Ucrania pidió en Maidan la ruptura, a quien culpaban de su mala situación, y el acercamiento a ‘Occidente’ en quien creyeron inocentemente unos y con las cosas muy claras otros, especialmente el sector ultraderechista que movilizó el descontento.

Los créditos del FMI siguen llegando a Ucrania, a cambio tiene que aplicar medidas de austeridad al gasto público y el banco central debe actuar en interés de los deudores extranjeros.
Las medidas de austeridad llevan a mayor desempleo, privatizaciones, reducción de pensiones y aumento del precio de la energía, aumento de impuestos y baja de salarios.
La gran exigencia del FMI a Ucrania es el monstruo de la privatización de bancos y empresas estatales y sobre todo la propiedad de la tierra: las codiciadas tierras negras ucranianas.

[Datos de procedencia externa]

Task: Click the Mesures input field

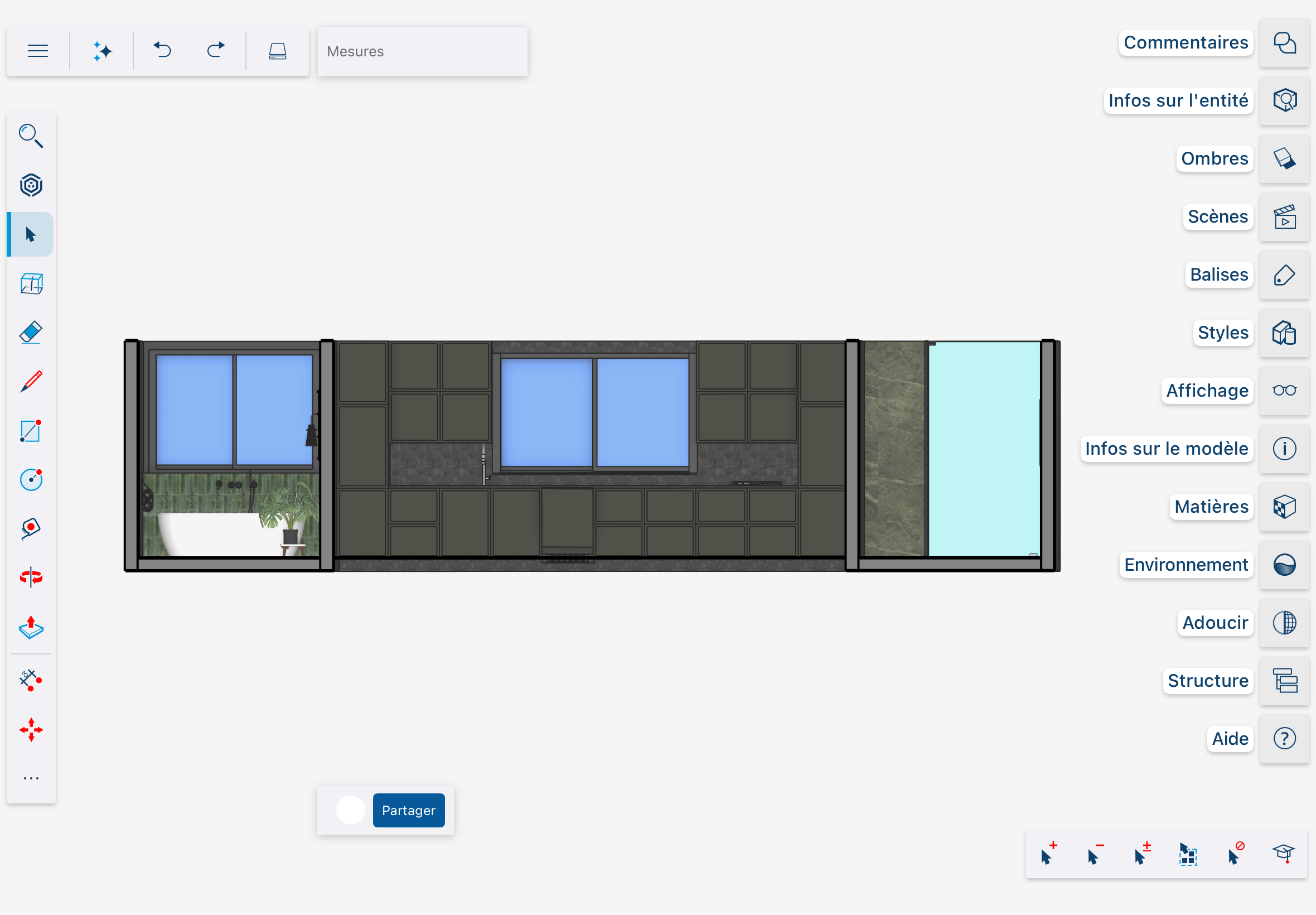Action: 422,51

Una cuarta parte de estas fértiles llanuras se encuentran en territorio ucraniano. Estas tierras son las mayores productoras de girasol y maiz del mundo. El FMI sabe donde poner el ojo, y exige también la privatización de estas tierras y la liberalización del mercado, es decir que empresas extranjeras compren la rica tierra ucraniana.

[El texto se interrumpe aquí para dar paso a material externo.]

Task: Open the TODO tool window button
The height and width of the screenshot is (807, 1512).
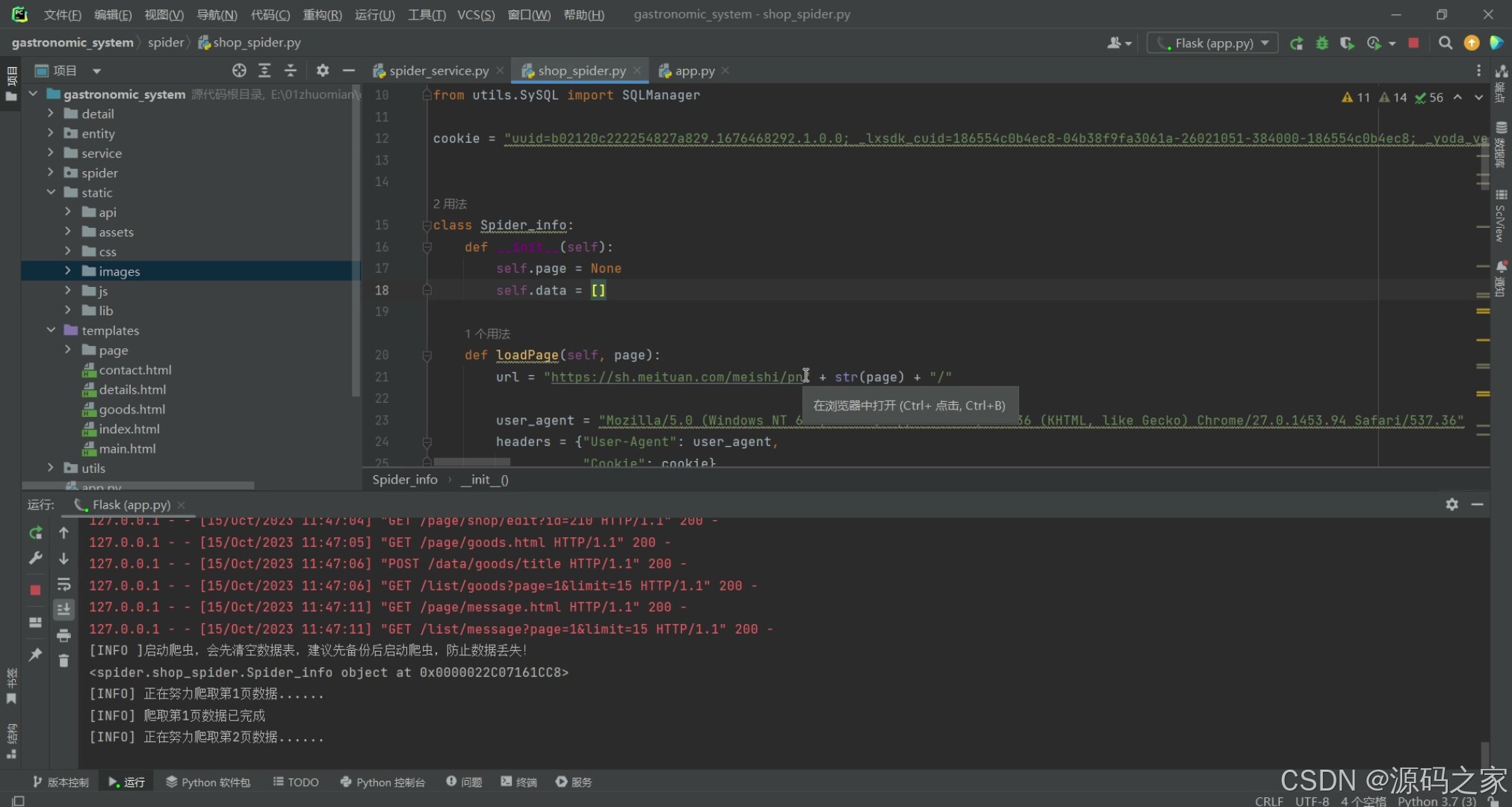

El presidente dócil ha roto esa negativa histórica de vender las tierras negras, y el FMI babea y le cuenta a la gente que eso los va a enriquecer, que va a entrar dinero en el pais y va a crear empleo.
Pero, especialmente nosotros, los habitantes del Mediterráneo, sabemos muy bien que las privatizaciones solo generan grandes beneficios para los inversionistas capitalistas. En Ucrania no es diferente.

Ucrania es hoy un país muy pobre con las características de los países pobres: casi ausencia de clases medias y una sociedad polarizada entre los muy ricos con fortunas en paraísos fiscales, y una población pobre que sobrevive en muchos casos gracias a la economía sumergida, que no genera impuestos y solo salva a los ucranianos más pobres.
¿Cómo un país tan pobre ha podido permitirse convertirse en agresor de las repúblicas rusas durante tan largo periodo? y ¿qué intereses tienen en esa guerra quienes la fomentan?
El conflicto en Donbas está ahogando la economía ucraniana, eso es una realidada, pero Ucrania es hoy día un país vendido al FMI, por no poder pagar una deuda se ha convertido en la sirvienta de los intereses americanos en la frontera rusa
.Después del levantamiento de Maidan contra el gobierno prorruso, los ultranacionalistas en Ucrania han dominado la política del gobierno. Están exigiendo que Ucrania se una a la UE y sobre todo entre en la OTAN para recuperar los territorios anexionados por Rusia, la rica cuenca minera del Donbass. A pesar de su pobreza el gobierno compra armas entrando en una espiral de empobrecimiento y lo más cruel de todo es que la UE no quiere un país tan pobre. Rusia le exige el compromiso de no unirse a la OTAN para defender sus fronteres de las potencias occidentales.
Los nacionalistas de Kiev, alentados por EEUU, continúan presionando a los pueblos rusófonos.
Ucrania está atrapada.
La guerra no la ha iniciado Putin, la guerra la lleva pidiendo a gritos USA y la OTAN desde que empezaron a armar al gobierno ultraderechista y ultranacionalista de Kiev para atacar a las poblaciones de las repúblicas rusas por asuntos de geopolítica y aislamiento de Rusia, su destrucción como potencia emergente y la entrada a Asia y al gran gigante Chino

Estamos viviendo la agonía del modo de producción capitalista, y mientras Estados Unidos y su organización terrorista OTAN intenten mantener ese mundo que, a pesar de estar deshauciado sigue muy vivo, las salidas pacíficas a los conflictos no son viables.
Biden no va a declarar la guerra a Rusia, tan suicida no es, pero ya tiene lo que buscaba. Una guerra para salvar, al menos momentáneamente, lo que ya huele a muerto: la economía americana y su propio gobierno.
En cuanto a la OTAN, basta echar mano a la memoria y a la tristemente destrozada Yugolsavia, donde dejó claro que no iba a desaparecer a pesar de la disolución del Pacto de Varsovia que fue su razón de ser.